A major disadvantage of cold gel packs is that they need to be prepped before they can be used. So, they are not really useful if there is an immediate emergency. Gel packs need to be put into a freezer so that they can be cooled, and it can take some time before they are ready. This also makes them highly unsuitable for portable usage or outdoor use in areas with no access to a freezer. Cold gel packs and regular gel packs, in general, are usually recommended for therapeutic use by doctors and healthcare professionals.
Instant Cold Packs
Instant cold packs are a recent invention and a game-changer at that. They have a special chemical mix, usually with two separate chambers with one containing water and another containing ammonium nitrate. Both these packs are separated via a thin divider. When the pack is broken, both these substances mix, creating a violent endothermic reaction that instantly turns the entire mixture very cold. The scope of the reaction is not truly visible outside the pack as it happens all too quickly. Instant cold packs are great for use when outdoors, and in emergency cases where instant treatment is required. These packs stay cold for at least 10+ minutes, so they are enough for a quick treatment.

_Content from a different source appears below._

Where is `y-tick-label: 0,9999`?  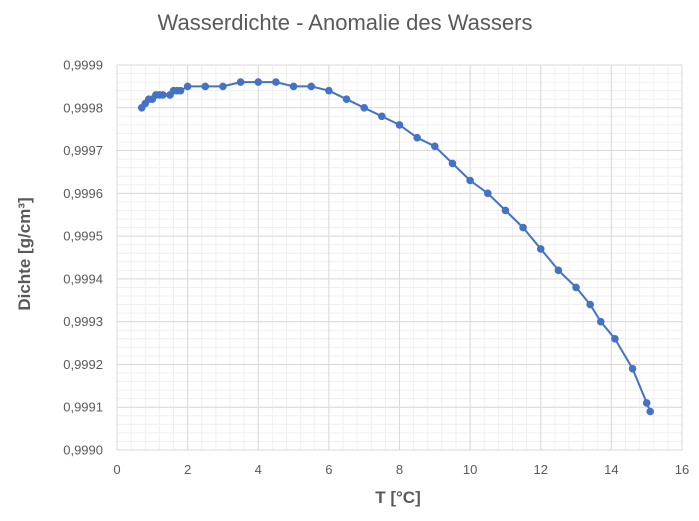
y-tick-label: 0,9999 is located at coordinates (83, 66).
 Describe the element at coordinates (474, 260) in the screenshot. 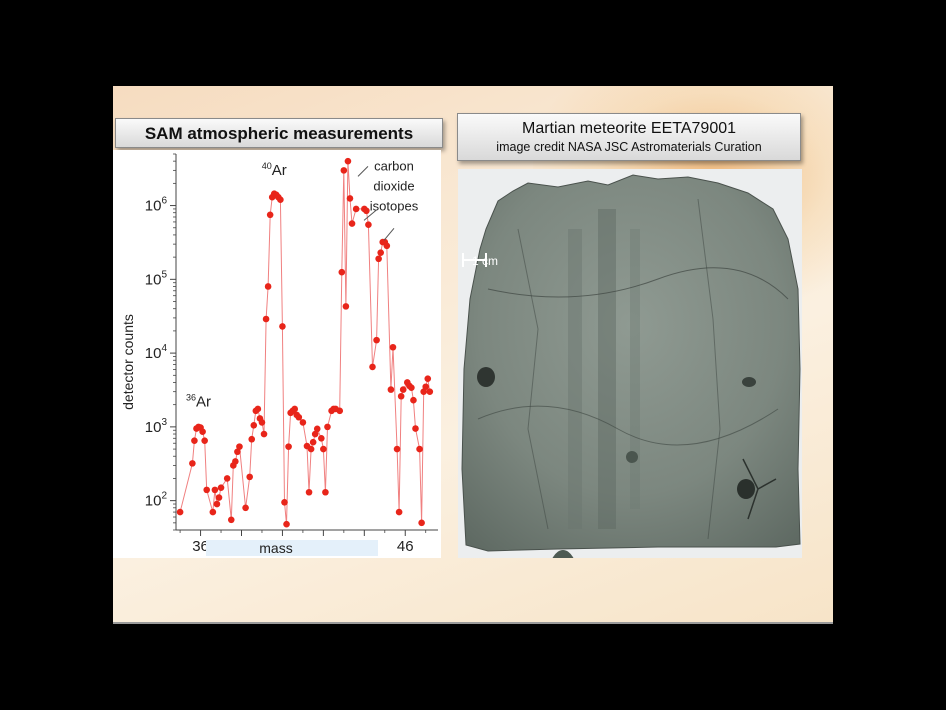

I see `scale-bar` at that location.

A major disadvantage is that they are single-use. That means once they have served their purpose, they are practically useless and need to be disposed of. While instant ice packs are good for immediate use, they are also suitable only for occasional or emergency use. Anyone who needs to have cold therapy almost every day will find instant ice packs impractical due to their single-use aspect. Plus, there is only an instant cold pack, not an instant heat pack, so one cannot use those for heat treatments in any possible way.
Solid Ice Packs
Solid ice packs use the old school way of cold treatment by using regular ice, which is solidified water. They are conventional, don’t require a trip to the local chemist or pharmacy to buy, and are entirely homemade. One needs to simply freeze water into ice cubes, place some of those ice cubes in a pack or wrap in a cloth or bag and applied to the affected area where cold therapy is required. If you have a habit of frequently storing ice cubes in freezers, then they can also act as instant packs for home use in case of an emergency such as minor burns, muscle pains, and body pains.
A major disadvantage of the ice pack is that they are not tailored for specific body parts, meaning applying them can be quite uncomfortable, especially for long periods of time. Plus, ice melts away slowly over time, so you are bound to have a soaked mess of wrap or bag after all the ice has melted into water. There are specific bags that store melted water which can refreeze into ice later, but it all takes time to do so. Another major disadvantage is that ice packs require time to form, even more than the time required to cool a gel pack. Plus, they cannot be taken outdoors or use portably like instant ice packs or even gel packs.
In short, we can see that each of these three forms of cold treatment have their own set of disadvantages, but taking the ratio of advantages and disadvantages into consideration, it can be safely said that gel packs are the best possible option, especially for home use and indoor use.